● Materials provided
========================================================================

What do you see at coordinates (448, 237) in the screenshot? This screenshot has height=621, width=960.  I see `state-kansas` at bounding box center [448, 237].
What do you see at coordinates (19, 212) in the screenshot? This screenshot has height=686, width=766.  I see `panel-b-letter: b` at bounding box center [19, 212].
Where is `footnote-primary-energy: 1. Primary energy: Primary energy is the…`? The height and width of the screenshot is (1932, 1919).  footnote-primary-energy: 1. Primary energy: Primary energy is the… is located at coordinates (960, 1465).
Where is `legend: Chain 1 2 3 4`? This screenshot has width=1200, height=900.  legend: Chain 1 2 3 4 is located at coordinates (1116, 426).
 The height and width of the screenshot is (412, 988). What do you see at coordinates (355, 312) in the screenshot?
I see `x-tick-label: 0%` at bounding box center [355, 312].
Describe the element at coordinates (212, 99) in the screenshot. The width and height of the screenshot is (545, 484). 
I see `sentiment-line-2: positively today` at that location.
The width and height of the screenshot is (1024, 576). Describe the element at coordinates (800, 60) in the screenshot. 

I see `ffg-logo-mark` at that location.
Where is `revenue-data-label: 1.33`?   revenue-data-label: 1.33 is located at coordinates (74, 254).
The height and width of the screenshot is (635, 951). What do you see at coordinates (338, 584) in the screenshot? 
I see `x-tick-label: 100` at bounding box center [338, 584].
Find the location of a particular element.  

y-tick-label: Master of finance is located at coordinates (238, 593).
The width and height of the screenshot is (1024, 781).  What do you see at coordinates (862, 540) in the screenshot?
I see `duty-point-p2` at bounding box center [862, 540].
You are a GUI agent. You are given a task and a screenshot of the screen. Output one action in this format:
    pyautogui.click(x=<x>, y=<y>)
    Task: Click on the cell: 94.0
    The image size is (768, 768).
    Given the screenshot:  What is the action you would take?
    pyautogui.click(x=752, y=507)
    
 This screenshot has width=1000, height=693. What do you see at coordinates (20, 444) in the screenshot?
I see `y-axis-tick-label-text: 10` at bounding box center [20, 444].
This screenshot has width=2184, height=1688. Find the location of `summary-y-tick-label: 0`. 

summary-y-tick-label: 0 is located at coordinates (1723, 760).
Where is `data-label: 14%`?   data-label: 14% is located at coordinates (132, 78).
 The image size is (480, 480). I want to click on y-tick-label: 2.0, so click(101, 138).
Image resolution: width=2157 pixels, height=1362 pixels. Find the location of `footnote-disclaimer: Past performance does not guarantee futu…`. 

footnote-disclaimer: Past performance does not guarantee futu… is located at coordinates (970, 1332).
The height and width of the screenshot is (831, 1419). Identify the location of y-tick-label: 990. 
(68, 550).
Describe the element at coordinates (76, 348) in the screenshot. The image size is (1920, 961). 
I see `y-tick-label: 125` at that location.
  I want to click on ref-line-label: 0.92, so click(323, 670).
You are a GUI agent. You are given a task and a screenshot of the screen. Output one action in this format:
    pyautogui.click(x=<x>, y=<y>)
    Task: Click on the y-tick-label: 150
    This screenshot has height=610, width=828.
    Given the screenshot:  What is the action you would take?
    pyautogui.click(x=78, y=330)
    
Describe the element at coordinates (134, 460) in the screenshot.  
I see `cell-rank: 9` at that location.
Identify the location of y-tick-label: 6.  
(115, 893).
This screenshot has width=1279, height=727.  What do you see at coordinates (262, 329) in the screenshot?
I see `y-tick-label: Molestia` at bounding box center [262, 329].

========================================================================

● Aim of the task
Find each line in the listing above that contains the word "Identify", and copy those lines.

● Response area
The height and width of the screenshot is (831, 1419). Identify the location of y-tick-label: 990. 
Identify the location of y-tick-label: 6.  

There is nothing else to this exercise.